Turn the items between the line containing "I will coord(59,210)." and the line containing "point(558,11)", inclusive, into a numbered list, leaving out blank lines.
>>>
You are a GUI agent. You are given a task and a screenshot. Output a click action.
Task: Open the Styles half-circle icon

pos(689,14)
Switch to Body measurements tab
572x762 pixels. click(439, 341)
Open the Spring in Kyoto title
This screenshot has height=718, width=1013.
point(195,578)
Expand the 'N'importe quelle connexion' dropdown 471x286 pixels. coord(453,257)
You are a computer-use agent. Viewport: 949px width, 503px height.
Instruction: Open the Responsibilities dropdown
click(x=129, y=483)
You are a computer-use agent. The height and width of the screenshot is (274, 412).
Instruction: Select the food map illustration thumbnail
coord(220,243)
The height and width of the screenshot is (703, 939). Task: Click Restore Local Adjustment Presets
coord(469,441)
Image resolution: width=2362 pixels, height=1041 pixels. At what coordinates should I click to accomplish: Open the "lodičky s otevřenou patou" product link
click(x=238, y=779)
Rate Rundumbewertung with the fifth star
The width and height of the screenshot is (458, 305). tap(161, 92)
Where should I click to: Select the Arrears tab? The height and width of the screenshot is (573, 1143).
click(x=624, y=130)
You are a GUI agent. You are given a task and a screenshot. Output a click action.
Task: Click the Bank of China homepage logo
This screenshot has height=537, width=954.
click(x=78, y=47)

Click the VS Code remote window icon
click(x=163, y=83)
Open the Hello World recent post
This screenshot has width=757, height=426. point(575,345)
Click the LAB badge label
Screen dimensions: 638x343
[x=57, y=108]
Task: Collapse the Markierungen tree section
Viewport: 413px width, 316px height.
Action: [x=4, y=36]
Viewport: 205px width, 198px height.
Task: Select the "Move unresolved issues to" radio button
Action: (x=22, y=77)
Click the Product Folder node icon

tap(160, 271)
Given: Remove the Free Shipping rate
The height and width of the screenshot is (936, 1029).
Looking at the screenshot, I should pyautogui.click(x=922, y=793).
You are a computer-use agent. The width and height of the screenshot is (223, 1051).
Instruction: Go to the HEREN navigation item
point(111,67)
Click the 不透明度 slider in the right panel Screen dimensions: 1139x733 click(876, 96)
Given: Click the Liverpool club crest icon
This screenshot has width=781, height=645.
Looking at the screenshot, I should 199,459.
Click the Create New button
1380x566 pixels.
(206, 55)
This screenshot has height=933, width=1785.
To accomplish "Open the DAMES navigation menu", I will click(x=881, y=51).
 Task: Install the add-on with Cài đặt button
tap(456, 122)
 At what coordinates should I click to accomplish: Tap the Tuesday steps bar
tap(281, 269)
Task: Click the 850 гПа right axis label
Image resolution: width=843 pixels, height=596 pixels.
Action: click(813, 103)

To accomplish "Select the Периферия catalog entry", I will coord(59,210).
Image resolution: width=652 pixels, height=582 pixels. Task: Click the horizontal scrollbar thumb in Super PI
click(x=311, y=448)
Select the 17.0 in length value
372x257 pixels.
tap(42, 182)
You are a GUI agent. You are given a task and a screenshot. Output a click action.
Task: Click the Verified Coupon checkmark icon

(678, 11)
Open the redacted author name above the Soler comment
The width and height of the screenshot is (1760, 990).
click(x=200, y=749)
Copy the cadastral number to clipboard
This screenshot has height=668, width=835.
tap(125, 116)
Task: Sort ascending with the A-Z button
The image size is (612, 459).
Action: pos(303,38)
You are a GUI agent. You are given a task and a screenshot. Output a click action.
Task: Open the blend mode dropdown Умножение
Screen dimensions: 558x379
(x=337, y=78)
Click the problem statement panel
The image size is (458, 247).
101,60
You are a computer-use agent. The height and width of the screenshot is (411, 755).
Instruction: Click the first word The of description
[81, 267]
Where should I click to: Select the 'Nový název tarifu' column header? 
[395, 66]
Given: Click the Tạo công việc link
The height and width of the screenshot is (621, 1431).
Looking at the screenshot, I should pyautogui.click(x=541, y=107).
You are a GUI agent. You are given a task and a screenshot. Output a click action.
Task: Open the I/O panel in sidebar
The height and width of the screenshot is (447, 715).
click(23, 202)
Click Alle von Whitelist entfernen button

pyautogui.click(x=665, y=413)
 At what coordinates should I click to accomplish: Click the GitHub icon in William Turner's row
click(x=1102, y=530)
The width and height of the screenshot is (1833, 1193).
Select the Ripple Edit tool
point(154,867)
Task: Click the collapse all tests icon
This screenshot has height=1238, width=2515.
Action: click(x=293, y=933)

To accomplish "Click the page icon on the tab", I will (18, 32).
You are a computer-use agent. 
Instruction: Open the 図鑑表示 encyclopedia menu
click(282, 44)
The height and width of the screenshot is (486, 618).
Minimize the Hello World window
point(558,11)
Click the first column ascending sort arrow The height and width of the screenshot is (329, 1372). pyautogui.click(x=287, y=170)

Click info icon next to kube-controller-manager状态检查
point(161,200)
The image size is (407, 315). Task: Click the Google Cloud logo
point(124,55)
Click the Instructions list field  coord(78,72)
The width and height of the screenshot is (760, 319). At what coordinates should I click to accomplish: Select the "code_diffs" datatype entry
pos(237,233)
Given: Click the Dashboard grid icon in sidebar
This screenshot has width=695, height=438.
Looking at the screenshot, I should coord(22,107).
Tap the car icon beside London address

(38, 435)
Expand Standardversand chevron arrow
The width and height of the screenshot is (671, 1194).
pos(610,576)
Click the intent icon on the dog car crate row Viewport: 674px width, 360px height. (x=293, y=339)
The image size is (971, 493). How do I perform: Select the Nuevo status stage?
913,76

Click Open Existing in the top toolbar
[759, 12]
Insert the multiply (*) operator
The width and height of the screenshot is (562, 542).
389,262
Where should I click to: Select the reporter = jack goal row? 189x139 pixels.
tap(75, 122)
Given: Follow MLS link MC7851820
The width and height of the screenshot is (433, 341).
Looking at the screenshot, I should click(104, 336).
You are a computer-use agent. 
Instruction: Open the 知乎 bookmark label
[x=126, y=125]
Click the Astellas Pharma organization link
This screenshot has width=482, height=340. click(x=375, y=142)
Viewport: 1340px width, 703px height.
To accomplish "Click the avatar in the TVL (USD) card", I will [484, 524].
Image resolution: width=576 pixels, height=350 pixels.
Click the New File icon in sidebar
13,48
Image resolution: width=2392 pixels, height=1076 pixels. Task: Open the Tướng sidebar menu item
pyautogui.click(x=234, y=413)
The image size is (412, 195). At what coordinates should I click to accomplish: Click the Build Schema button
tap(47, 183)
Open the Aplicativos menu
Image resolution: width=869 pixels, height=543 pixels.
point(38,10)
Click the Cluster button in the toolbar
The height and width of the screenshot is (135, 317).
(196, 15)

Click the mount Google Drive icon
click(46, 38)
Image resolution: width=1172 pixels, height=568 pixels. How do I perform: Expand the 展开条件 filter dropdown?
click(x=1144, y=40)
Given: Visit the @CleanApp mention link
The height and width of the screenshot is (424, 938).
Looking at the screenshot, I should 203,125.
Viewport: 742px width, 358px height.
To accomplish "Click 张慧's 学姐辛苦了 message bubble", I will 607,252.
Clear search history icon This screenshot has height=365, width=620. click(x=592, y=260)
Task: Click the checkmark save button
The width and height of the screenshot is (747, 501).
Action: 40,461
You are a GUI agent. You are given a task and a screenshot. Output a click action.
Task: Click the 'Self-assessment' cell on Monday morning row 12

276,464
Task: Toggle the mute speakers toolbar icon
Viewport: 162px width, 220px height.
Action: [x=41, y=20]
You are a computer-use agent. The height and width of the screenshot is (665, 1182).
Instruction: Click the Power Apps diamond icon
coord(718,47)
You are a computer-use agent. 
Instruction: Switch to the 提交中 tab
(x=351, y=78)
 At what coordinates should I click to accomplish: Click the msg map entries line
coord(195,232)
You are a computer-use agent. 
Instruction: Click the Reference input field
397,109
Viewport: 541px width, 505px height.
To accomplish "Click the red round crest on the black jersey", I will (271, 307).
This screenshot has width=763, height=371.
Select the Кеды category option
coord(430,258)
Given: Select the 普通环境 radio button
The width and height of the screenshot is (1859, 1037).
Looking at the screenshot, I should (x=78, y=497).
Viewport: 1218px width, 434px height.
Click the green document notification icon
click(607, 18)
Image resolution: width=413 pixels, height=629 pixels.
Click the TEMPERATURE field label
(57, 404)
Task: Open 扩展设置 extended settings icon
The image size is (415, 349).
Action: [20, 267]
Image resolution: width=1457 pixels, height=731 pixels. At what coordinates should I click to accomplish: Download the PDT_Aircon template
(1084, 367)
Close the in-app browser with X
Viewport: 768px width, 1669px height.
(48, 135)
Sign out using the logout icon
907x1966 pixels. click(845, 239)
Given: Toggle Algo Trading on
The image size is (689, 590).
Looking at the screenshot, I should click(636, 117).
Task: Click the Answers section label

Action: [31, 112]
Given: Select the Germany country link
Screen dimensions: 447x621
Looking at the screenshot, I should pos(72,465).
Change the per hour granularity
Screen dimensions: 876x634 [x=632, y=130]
<<<
- Solution to the exercise
1. To accomplish "Select the Периферия catalog entry", I will coord(59,210).
2. Image resolution: width=652 pixels, height=582 pixels. Task: Click the horizontal scrollbar thumb in Super PI
3. click(x=311, y=448)
4. Select the 17.0 in length value
5. 372x257 pixels.
6. tap(42, 182)
7. You are a GUI agent. You are given a task and a screenshot. Output a click action.
8. Task: Click the Verified Coupon checkmark icon
9. (678, 11)
10. Open the redacted author name above the Soler comment
11. The width and height of the screenshot is (1760, 990).
12. click(x=200, y=749)
13. Copy the cadastral number to clipboard
14. This screenshot has height=668, width=835.
15. tap(125, 116)
16. Task: Sort ascending with the A-Z button
17. The image size is (612, 459).
18. Action: pos(303,38)
19. You are a GUI agent. You are given a task and a screenshot. Output a click action.
20. Task: Open the blend mode dropdown Умножение
21. Screen dimensions: 558x379
22. (x=337, y=78)
23. Click the problem statement panel
24. The image size is (458, 247).
25. 101,60
26. You are a computer-use agent. The height and width of the screenshot is (411, 755).
27. Instruction: Click the first word The of description
28. [81, 267]
29. Where should I click to: Select the 'Nový název tarifu' column header? 
30. [395, 66]
31. Given: Click the Tạo công việc link
32. The height and width of the screenshot is (621, 1431).
33. Looking at the screenshot, I should pyautogui.click(x=541, y=107).
34. You are a GUI agent. You are given a task and a screenshot. Output a click action.
35. Task: Open the I/O panel in sidebar
36. The height and width of the screenshot is (447, 715).
37. click(23, 202)
38. Click Alle von Whitelist entfernen button
39. pyautogui.click(x=665, y=413)
40.  At what coordinates should I click to accomplish: Click the GitHub icon in William Turner's row
41. click(x=1102, y=530)
42. The width and height of the screenshot is (1833, 1193).
43. Select the Ripple Edit tool
44. point(154,867)
45. Task: Click the collapse all tests icon
46. This screenshot has height=1238, width=2515.
47. Action: click(x=293, y=933)
48. To accomplish "Click the page icon on the tab", I will (18, 32).
49. You are a computer-use agent. 
50. Instruction: Open the 図鑑表示 encyclopedia menu
51. click(282, 44)
52. The height and width of the screenshot is (486, 618).
53. Minimize the Hello World window
54. point(558,11)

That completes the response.